There was a time when the GOP was choosy about whom it admitted.  This was the GOP that guys like Charlie Blakemore believed they supported.  They should cut out the Tea Party, the demagogues and the fanatics and reinvent themselves, even if it means taking a hit in the coming elections.  It’s worth rebuilding a strong opposition if only to keep the balance this country needs to stay ahead.  Otherwise, as far as I’m concerned, if the S&P downgrade was indeed based on rhetoric unbecoming of a AAA sovereign nation, they didn’t downgrade us enough.

Comments: 9

  • Kimmi August 17, 201110:18 am

    … and this is why I vote Democrat — because I want YOUR Republicans back — and the best way for that to happen is to break the Republicans apart with devastating losses [PA’s republican party can’t wait for that to happen. They know that crazy ain’t sustainable here]. I think I deserve a choice — an honest, principled choice, with both sides supporting what has always made America strong — science.

    Writing from Mordor (pittsburgh — have you compared the pictures — “hell with the top taken off”), I’m going to quote Alcoa’s chairman, and former Bush Treasury Secretary, when he called the Tea Party “our version of Al Quaida terrorists.” [and no, O’Neil is not Sauron. That was clearly Carnegie and Mellon ;-)]

    • Pure Film Creative August 17, 201110:24 am

      Well said, Kimmi. I think we all vote Yes for a saner choice.

      Thanks for reading.

      — James K.

  • oldancestor August 17, 201111:03 am

    Is that Sean Bean up there? It’s about time you posted a pic of a real man, not these prissy, waxed pretty boys we always have to look at! Looks like Bean has the legenday fantasy adventure novel well covered on the cinematic front.

    It’s funny how tastes vary. You don’t like a lot of the movies I like because you can’t buy into the reality of it (a valid argument). I’m the opposite with books. I can’t buy into the reality of a Tolkien, as enjoyable as they are. I prefer my fiction to operate within the realm of possibility, though I put no such restrictions on films.

    Very well said on the current state of the Republican party. I thought the batch in ’08 was embarrassing, but this crew is a horror show. I talk to tea party people – educated ones – and they are utterly convinced Palin and Bachmann are brilliant, almost messianic figures. You can’t reason with them. Too bad “the left” is now just an unaffiliated bunch of millions who aren’t Jesus nuts. They really need to get organized and put a stop to this crazy shit. Obama hasn’t done much to earn a second term, but fucking hell if I’m ever going to vote R as long as the Christain Taliban drives the GOP agenda.

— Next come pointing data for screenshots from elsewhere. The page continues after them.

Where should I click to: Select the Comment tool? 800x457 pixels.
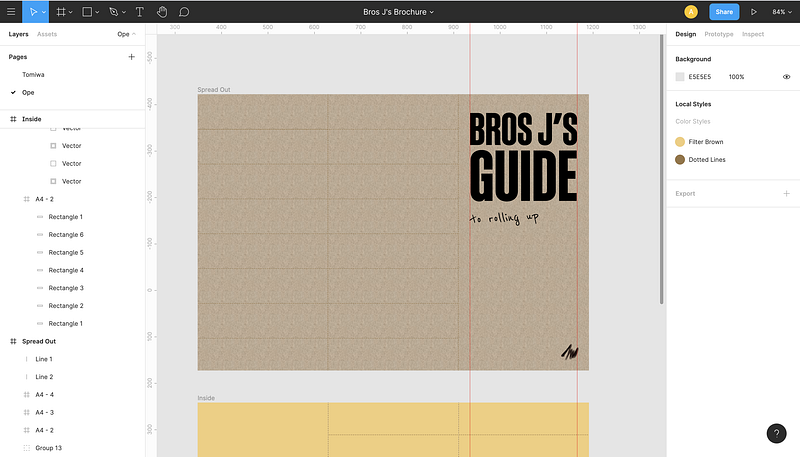pos(184,12)
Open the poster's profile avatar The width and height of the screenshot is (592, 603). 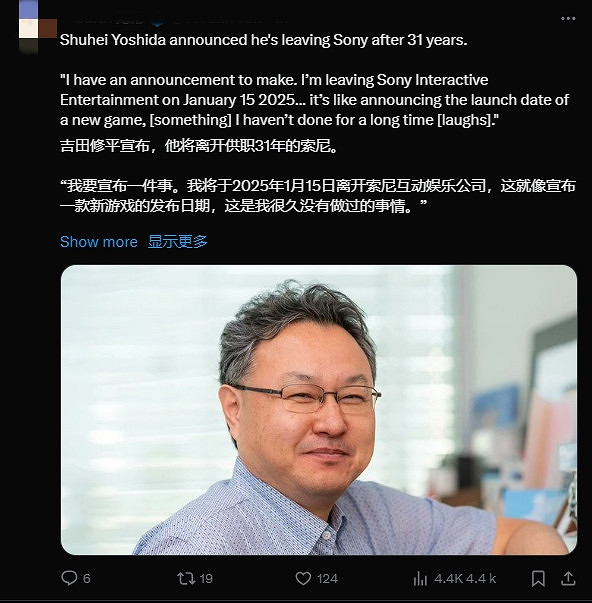[x=38, y=27]
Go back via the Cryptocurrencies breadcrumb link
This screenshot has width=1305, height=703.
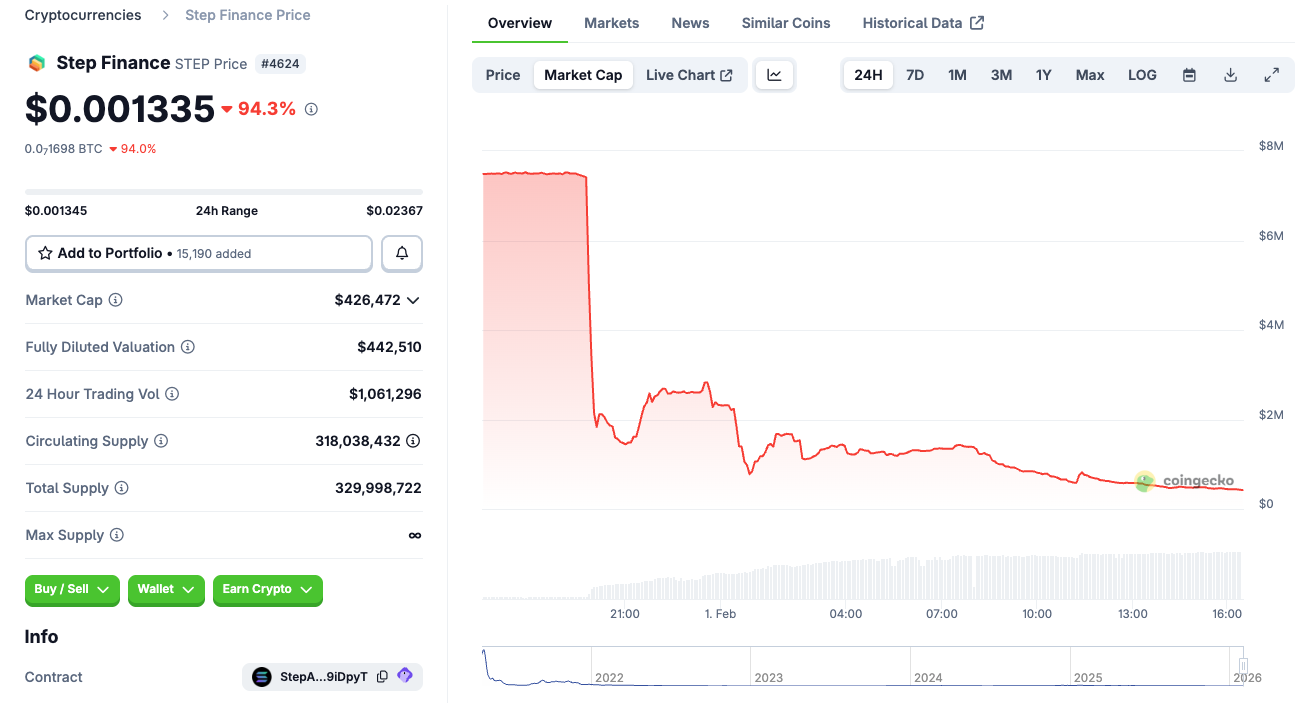82,15
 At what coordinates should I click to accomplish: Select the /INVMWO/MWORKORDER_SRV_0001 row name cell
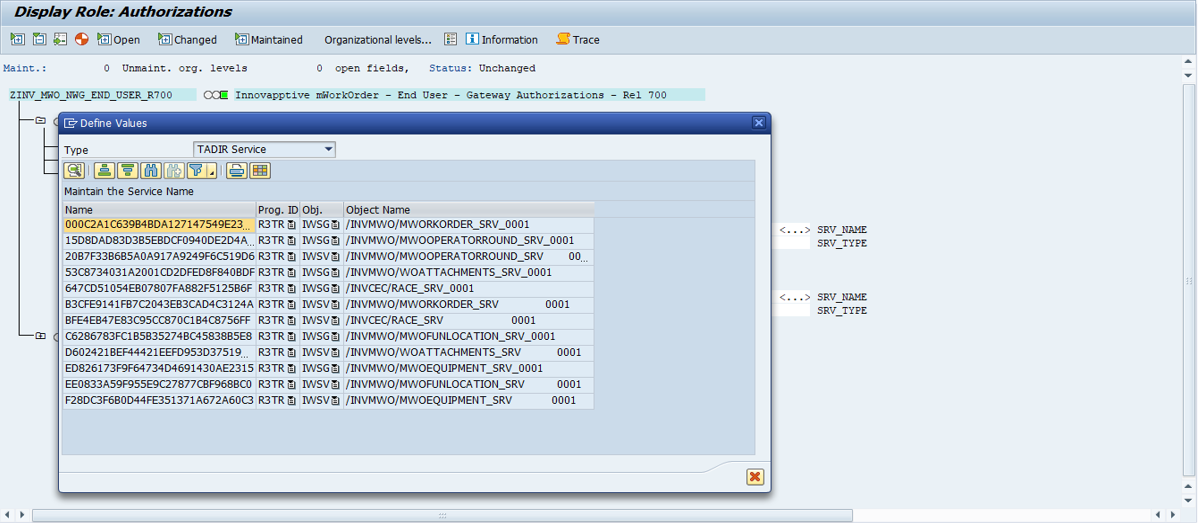pyautogui.click(x=158, y=225)
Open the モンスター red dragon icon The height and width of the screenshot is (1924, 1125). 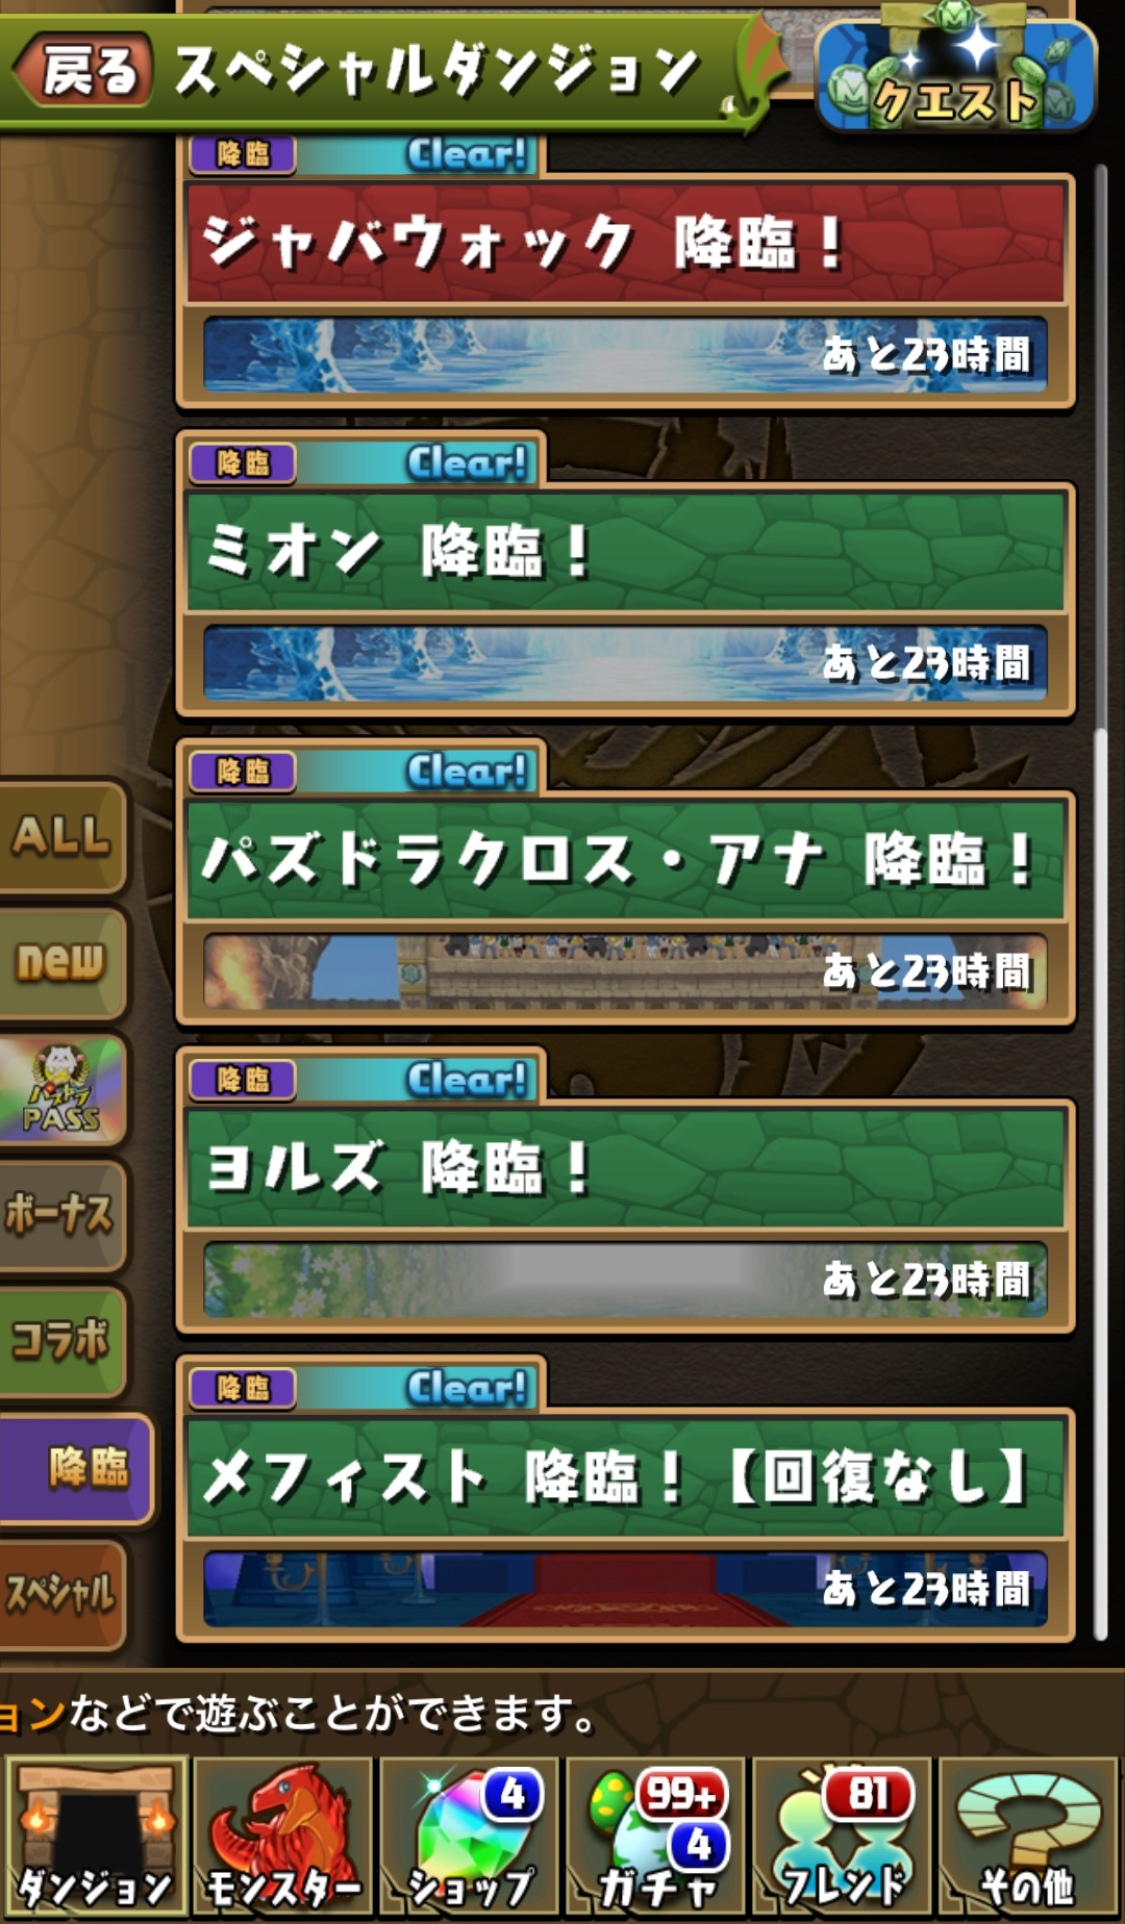[x=282, y=1836]
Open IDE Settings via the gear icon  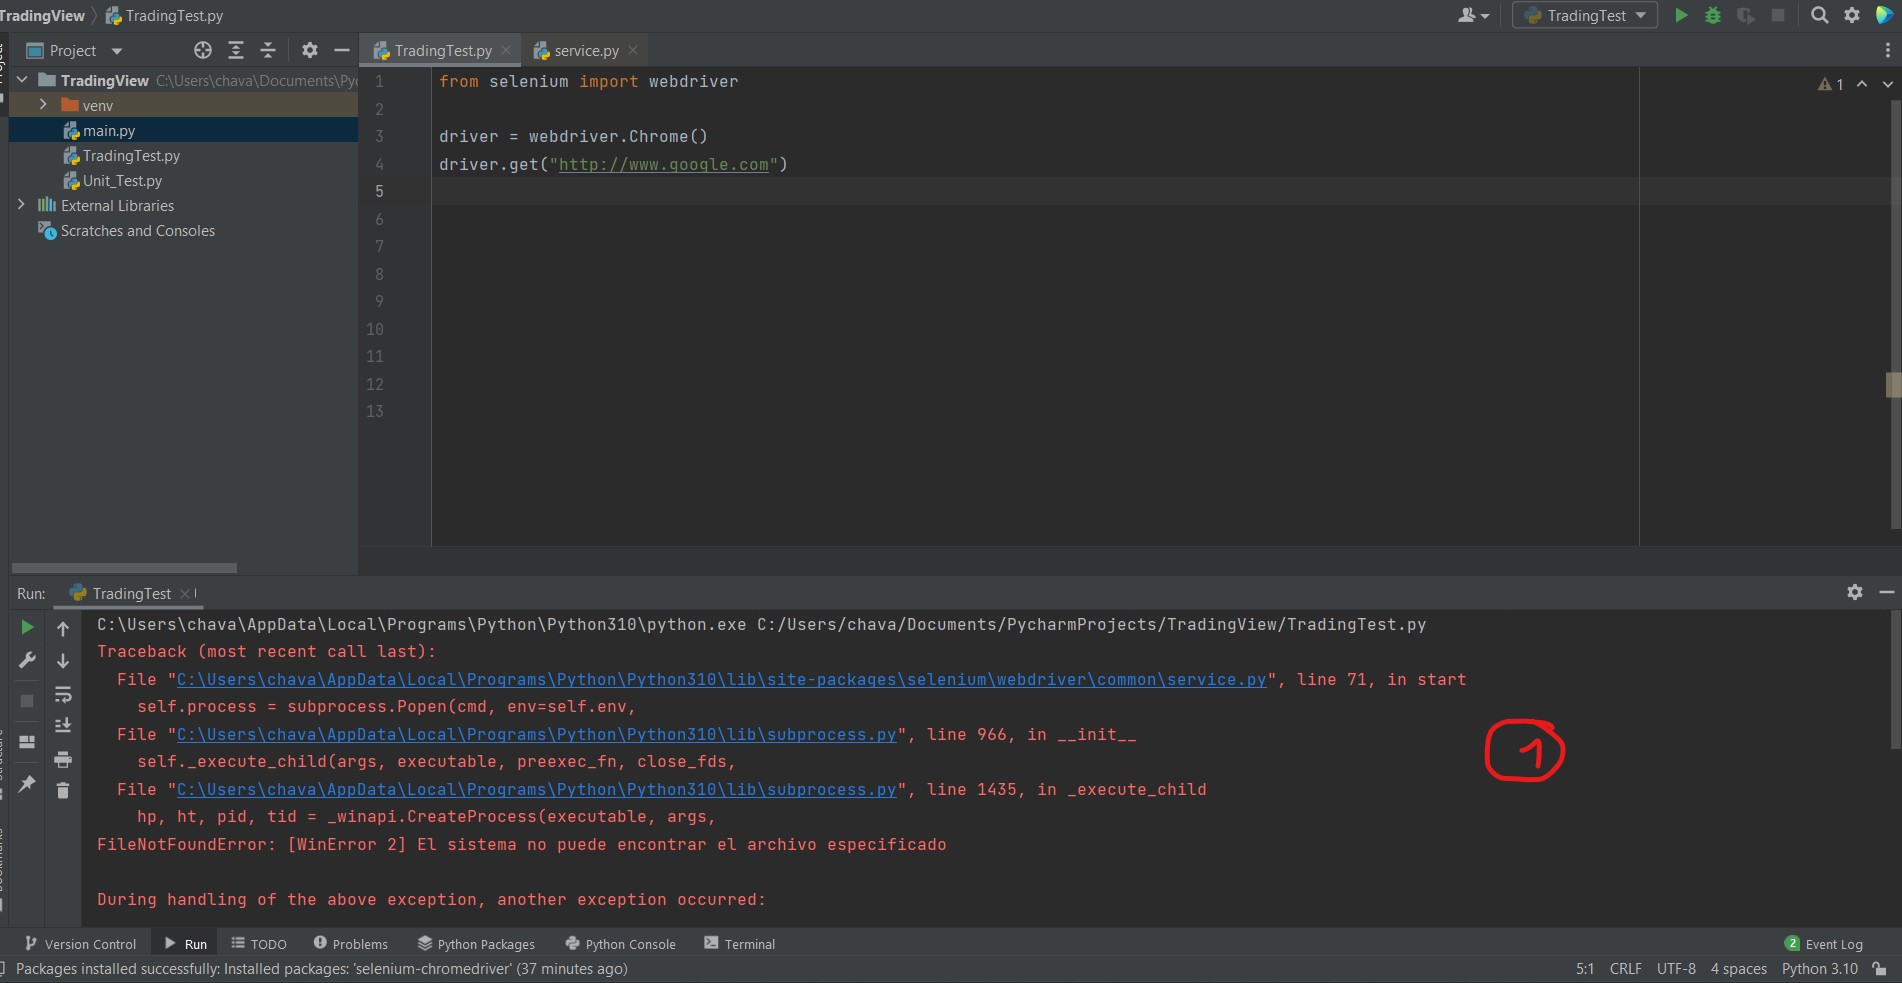point(1852,15)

    • Pure Film Creative August 17, 201112:14 pm

      It is indeed Sean Bean, you big nancy. So, petite brunettes and real men, huh? Interesting.

      Game of Thrones is great literature, utterly believable. There is a reason behind the sensation, and it’s not the Comic-Con appeal. It’s set in a realistic, well-researched eternally medieval world. Yes, there are vague hints of magic, but it’s been drained from that world. Now it’s just a dystopian past.

    • Kimmi August 18, 20117:21 am

      start organizing, if you mind it so much. Shnell!

      • Pure Film Creative August 18, 201110:07 am

        There are others who do that way better than I do. This is my contribution. The pen is mightier than the sword, which should now be “the keyboard is mightier than the missile.”

  • oldancestor August 17, 20113:29 pm

    My next post will be called “Gay for Bean.” It’s up to readers to decide if I mean Sean or Rowan Atkinson.

    I might consider reading that series, but I have to hear about it at work all the time, so it makes me not like it.

  • zrstrn March 23, 201411:45 am

    Zoroastrians are not fire worshippers any more than drivers are street light worshippers at an intersection.  The fire is a symbol and is not worshipped.

  • jkillough March 24, 201411:29 am

    @zrstrn Thanks for reading and for commenting. Your analogy isn’t correct; an intersection isn’t in a place of worship. Whatever the polemic, Zoroastrians are traditionally referred to as fire worshipers. If the symbol is sacred, if it is in a sacred place, then it is correct to use the term “worship.”